Expectations that the Federal Reserve will introduce yield curve control measure in September will continue to support gold prices through the first half of 2021. Still, gold’s gains will be limited as inflation pressures remain muted, according to one international bank.
In a report published Wednesday, Bernard Dahdah, head of precious metals research at Natixis, increased his price forecast for gold, saying that the yellow metal could hit $1,950 an ounce by the second quarter of next year.
The comments come as the gold market holds near their highest level since 2011 as the price pushed above $1,800 an ounce.
He said that yield curve control, coupled with inflation, would push real interest rates into negative territory, making gold an attractive safe-haven asset.
“However, we do point out that inflation is unlikely to be considerably elevated (reaching a high of 2.2% in Q2 2020) hence putting a break at how low real yields can get,” he said.
While the global central banks have pumped massive amounts of liquidity into financial markets to stabilize the global economy, Dahdah said that the next step for central banks is yield curve control.

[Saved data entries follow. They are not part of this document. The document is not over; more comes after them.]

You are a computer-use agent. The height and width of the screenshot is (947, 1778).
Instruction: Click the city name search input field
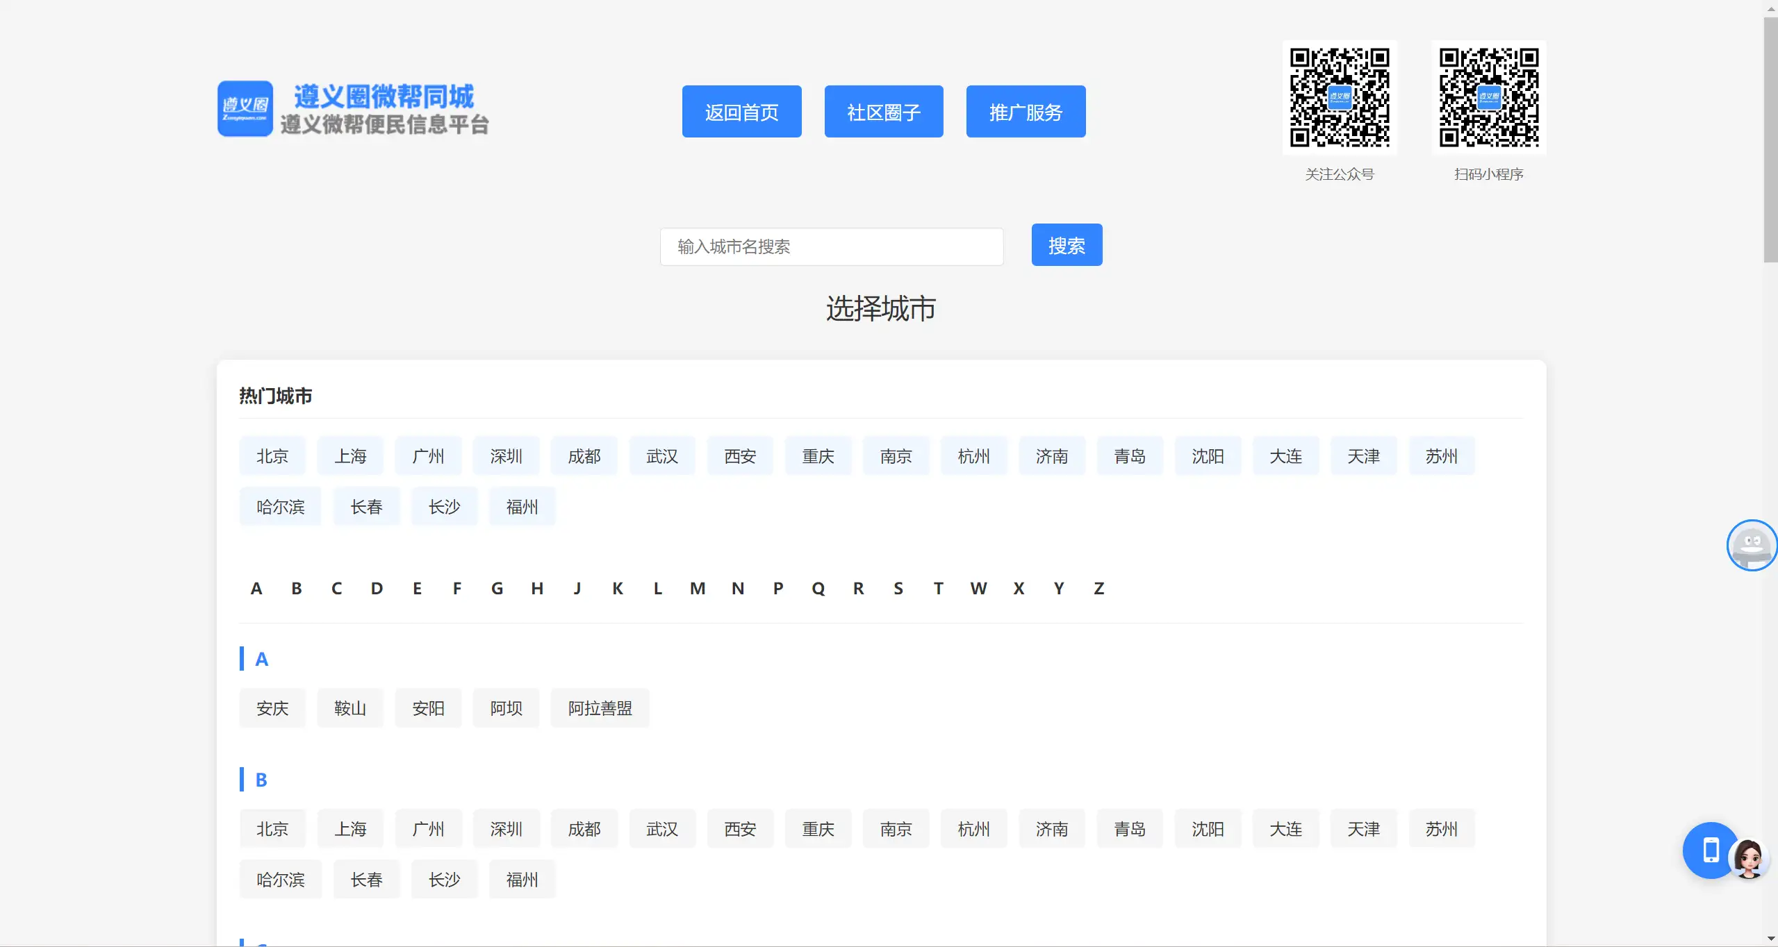tap(831, 246)
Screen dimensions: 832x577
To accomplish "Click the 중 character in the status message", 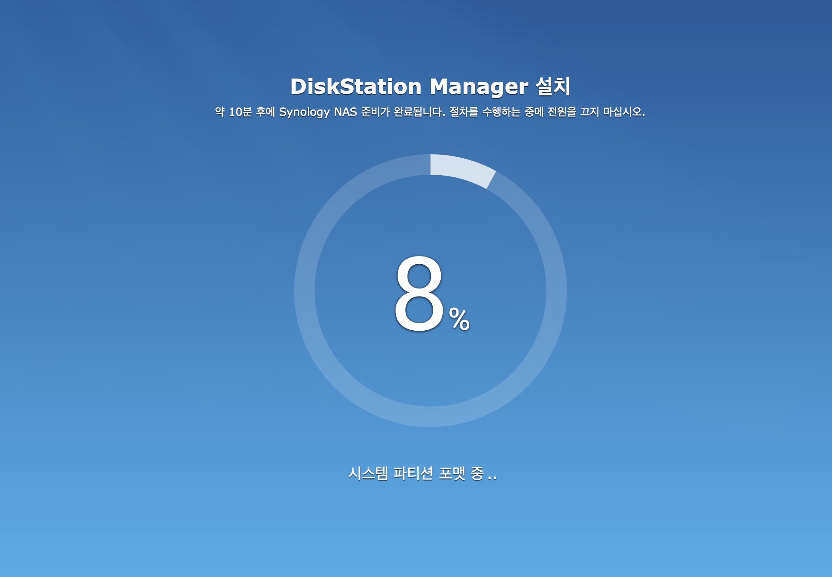I will 477,473.
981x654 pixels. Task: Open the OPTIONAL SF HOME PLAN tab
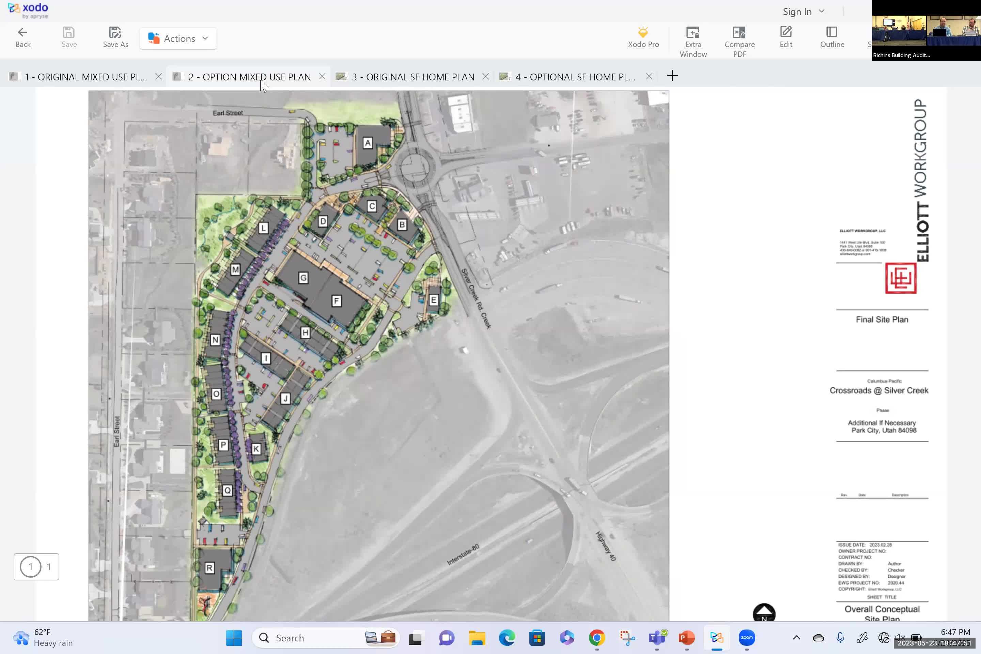[576, 76]
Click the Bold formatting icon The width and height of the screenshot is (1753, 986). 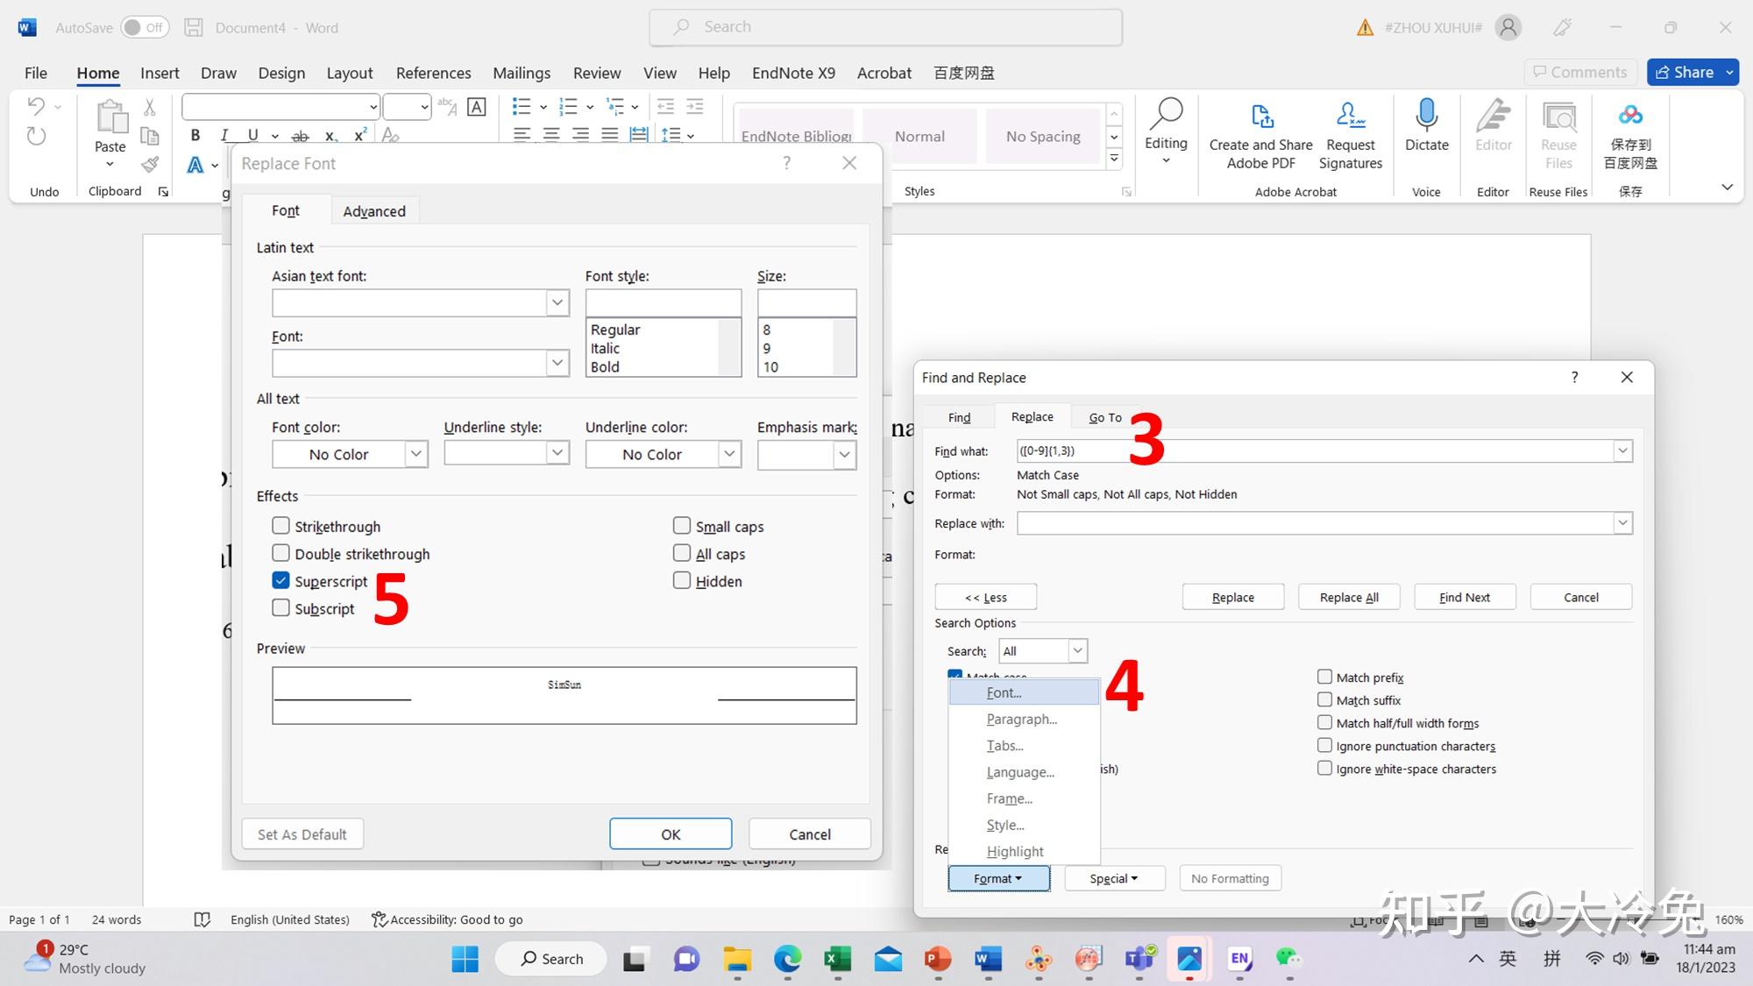pos(195,135)
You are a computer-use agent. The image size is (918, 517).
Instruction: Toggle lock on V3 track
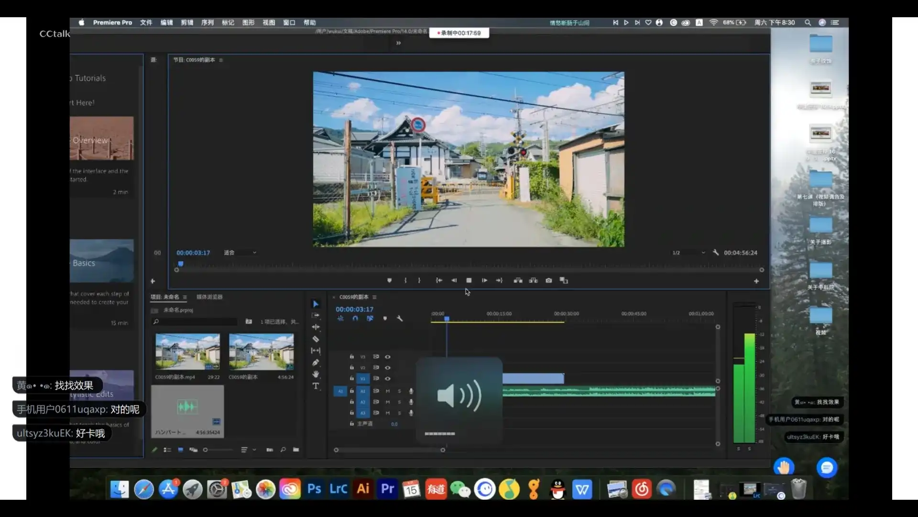tap(351, 357)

“Without yield curve control, the danger is that forward-looking financial markets, prematurely discount a recovery thus leading to a risk-on market swing, lifting borrowing rates for the Treasury and private firms,” he said.
He added that because of the economic impact of the COVID-19 pandemic, the global economy will be in a fragile state for a longer-than-expected period.
However, the economic conditions that are supporting current monetary policy and weighing on economic growth will also weigh on inflation, which Dahdah said will impact gold.
“In our view, we do not expect to see inflation dramatically rise on the back of today’s important monetary and fiscal policies, as such we do not expect to see a drastic drop in real yields even if a yield curve control is introduced. The link between money creation and inflation in today’s economies is broken,” said Dahdah.
While Natixis is bullish on gold for the next 12 months, Dahdah said that the precious metal’s performance could start to weaken in the second half of 2021.
“Rising yields during the second half of 2021 should drive gold prices lower, especially if the pandemic is finally brought under control,” he said.